Mr. D'Onofrio portrayed Welles in the movie "Ed Wood" in 1994, and last summer began working on a short film about Welles, which will feature the actor as co-producer (with his business partner, Ken Christmas), director and star.
The film, based on an event taken from Welles's life, is the sort of demonstration tape that Hollywood often requires of actors aspiring to direct feature films. It is also the sort of demanding project that can dismay their bosses - particularly when the moonlighting contributes to the performer's being hospitalized with exhaustion, as Mr. D'Onofrio was, twice, last month. Dick Wolf, the creator of the "Law & Order" franchise, said he was "not thrilled" to learn earlier this year that the linchpin of "Criminal Intent" was spending the hiatus after the show's third season working on the Welles film. "You really need all of the strength you can get in the down time," Mr. Wolf said.
Two other factors made Mr. D'Onofrio a candidate for fainting episodes that landed him in the hospital. One is the workload he carries. Hourlong television drama series are so notorious for their 14-hour days that lead actors sometimes have contracts stipulating that they will appear in a maximum of about 14 scenes per episode; Mr. D'Onofrio, a movie character actor with little television experience before signing up for "Criminal Intent," does not have that contract provision. While "Law & Order" and "Law & Order: Special Victims Unit" spread the work among an ensemble of actors, "Criminal Intent" leans more toward the traditional single-protagonist formula.
Mr.
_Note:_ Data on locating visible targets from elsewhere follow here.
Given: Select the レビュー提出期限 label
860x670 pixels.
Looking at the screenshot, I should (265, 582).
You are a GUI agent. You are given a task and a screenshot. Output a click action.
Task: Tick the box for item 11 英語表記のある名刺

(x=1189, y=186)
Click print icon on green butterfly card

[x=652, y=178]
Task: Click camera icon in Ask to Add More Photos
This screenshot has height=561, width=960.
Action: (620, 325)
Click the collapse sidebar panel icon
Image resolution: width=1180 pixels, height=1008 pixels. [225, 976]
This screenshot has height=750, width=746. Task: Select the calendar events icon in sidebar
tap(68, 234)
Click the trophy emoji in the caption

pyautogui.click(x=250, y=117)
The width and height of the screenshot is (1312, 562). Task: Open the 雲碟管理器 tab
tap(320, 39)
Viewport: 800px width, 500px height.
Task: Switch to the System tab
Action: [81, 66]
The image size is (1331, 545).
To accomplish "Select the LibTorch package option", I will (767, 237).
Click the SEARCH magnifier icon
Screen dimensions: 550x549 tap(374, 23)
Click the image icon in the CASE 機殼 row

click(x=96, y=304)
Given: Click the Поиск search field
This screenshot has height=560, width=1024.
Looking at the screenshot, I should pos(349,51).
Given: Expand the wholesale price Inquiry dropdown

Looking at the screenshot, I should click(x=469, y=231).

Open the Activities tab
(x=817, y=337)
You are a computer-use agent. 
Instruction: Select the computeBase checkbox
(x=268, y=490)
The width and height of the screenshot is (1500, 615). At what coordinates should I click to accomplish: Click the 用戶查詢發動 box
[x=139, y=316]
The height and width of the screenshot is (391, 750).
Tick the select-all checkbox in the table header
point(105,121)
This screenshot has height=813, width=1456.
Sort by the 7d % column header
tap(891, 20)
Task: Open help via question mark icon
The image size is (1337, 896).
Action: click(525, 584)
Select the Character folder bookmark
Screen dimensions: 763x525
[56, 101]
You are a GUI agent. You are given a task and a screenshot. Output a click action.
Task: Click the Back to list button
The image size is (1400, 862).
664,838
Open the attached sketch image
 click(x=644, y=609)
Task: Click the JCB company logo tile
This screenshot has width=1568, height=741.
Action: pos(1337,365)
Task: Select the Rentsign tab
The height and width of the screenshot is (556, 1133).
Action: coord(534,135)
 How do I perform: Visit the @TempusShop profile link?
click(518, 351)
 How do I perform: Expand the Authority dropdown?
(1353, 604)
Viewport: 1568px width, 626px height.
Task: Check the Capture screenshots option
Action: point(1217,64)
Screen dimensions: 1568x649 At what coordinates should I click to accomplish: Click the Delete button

D'Onofrio and his co-star, Kathryn Erbe, who plays his partner, Detective Alexandra Eames, appear in about 28 to 30 scenes per episode, the show's executive producer, Rene Balcer, said, adding that "Vincent has a huge number of lines."
The other factor was a simple matter of personality. "To say that Vincent is hands-on would be an understatement," Mr. Wolf said.
The producer could imagine the amount of work that Mr. D'Onofrio was putting into editing and finishing the Welles project at night after long days filming this fall, he said, but "I didn't want to know."
When Mr. D'Onofrio was hospitalized and his health status unclear while tests were being run, Mr. Wolf confronted the possibility of having to change lead actors at a time when the show was being sold into syndication to the Bravo and USA cable channels for a record $1.92 million an episode. (Both cable channels are owned by NBC Universal Inc.)
Replacing Mr. D'Onofrio was "a frightening prospect," Mr. Wolf said, because it would have meant tampering with the mysterious chemistry that bonds a show with a large audience. Nonetheless, he made a list of candidates, "as anybody in their right mind would have." One of the possibilities included actor Chris Noth, who was a "Law & Order" regular in the early 1990's and was scheduled to be a "Criminal Intent" guest star in January.